If you see someone handing out fliers in the Pit this week dressed as a gorilla, don't be surprised.
It's just an example of how far some student performance groups will go to attract new recruits.
With more than 10 groups competing for students who thrive under the bright lights, some organizations will do whatever it takes to gather fresh talent.
"We perform at Freshman Camp, sing in the Pit and are performing at Fall Fest to let freshmen know who we are," said Emily Burns, the business manager of the popular, all-female a cappella group the Loreleis.
Knocking on dorm room doors, sitting in the Pit, hanging fliers in virtually every building on campus and holding wild publicity stunts are other methods these groups use to attract students to interest meetings and auditions.

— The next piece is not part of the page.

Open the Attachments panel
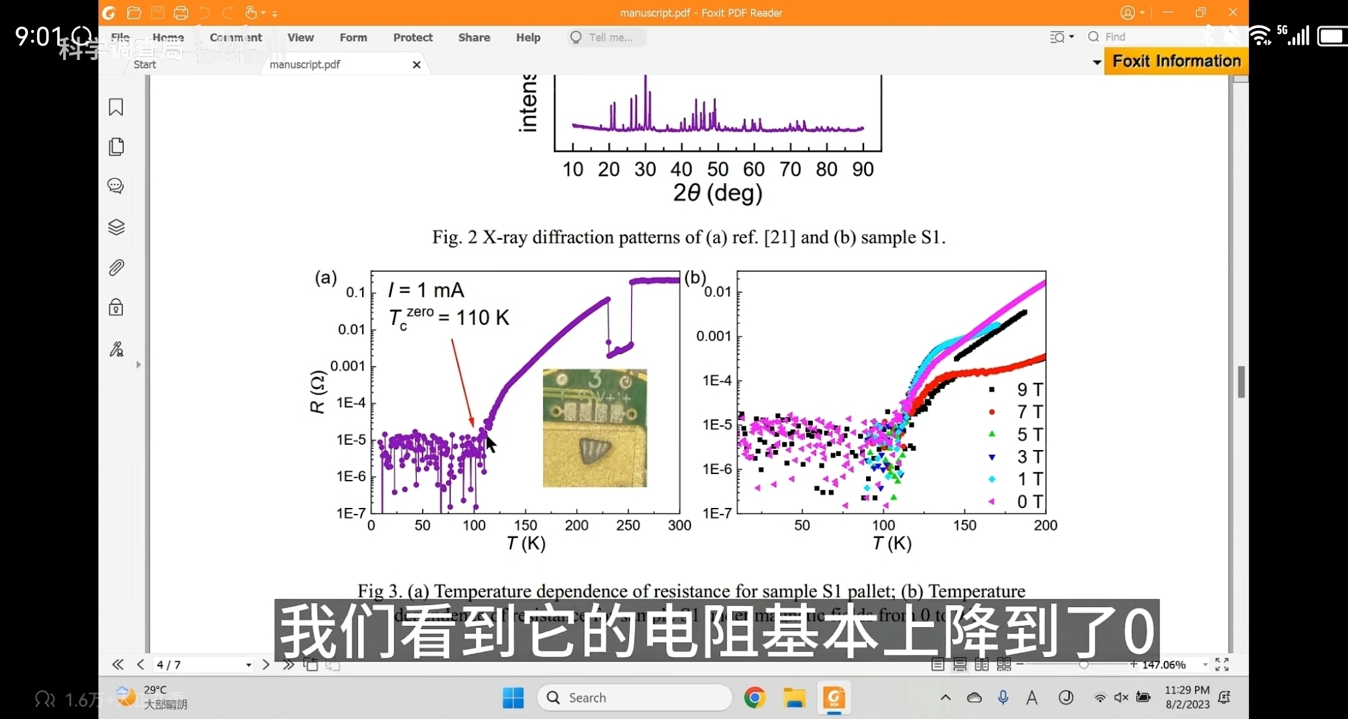115,267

Sean Casserly, one of three producers for Lab! Theatre, UNC's oldest and most active student theater group, has assisted in planning fall shows and publicity ventures since this spring.
"We've already got general interest meetings set up in Kenan Theatre so we can pull in as many freshmen as we can," Casserly said.
"We can tell them what Lab! stands for, how many shows we have going on and let them know we've already got our first set ready to go - ready for them to audition."
Lab! offers as many as 12 shows each school year, allowing a large number of students to participate.
"Because we are supported by the drama department, we've got a strong and omnipresent publicized force," Casserly said.
"Lab! has the name value that's been long-standing and has come to deserve that kind of integrity."
Both Company Carolina and Pauper Players, student theater organizations completely independent of University funding, also have events lined up to attract new members.
"Although we typically don't have a hard time getting a lot of people to come out for auditions, we definitely do our best to pub for them," said senior Lori Mannette, an administrator for Pauper.
"But we draw a different kind of group from Lab! and Company because we only do musicals."
Even if competition isn't a problem for some groups, there are other difficulties facing a cappella and theater groups.
Campuswide construction targeting several popular performance venues has forced groups into alternate spaces.
"We're exploring the possibility of nontraditional theater that doesn't need a traditional space because of the shortage," said Emily Ingram, a producer for Company Carolina.
Last year the Achordants, an all-male a cappella group, were forced to choose a more distant location for their spring performance because their usual venue, Gerrard Hall, was under construction.
Despite space constraints and a hectic recruitment schedule, group leaders say those who join will be surrounded by devoted individuals who perform for the love of their craft.
"I think the one thing that makes people love our group is how dedicated we all are to our music and each other," Burns said.
And the Lorelei wasn't alone in her sentiment.
"Even though there are some disagreements during shows, people always have a good time and keep coming back to audition," Ingram said.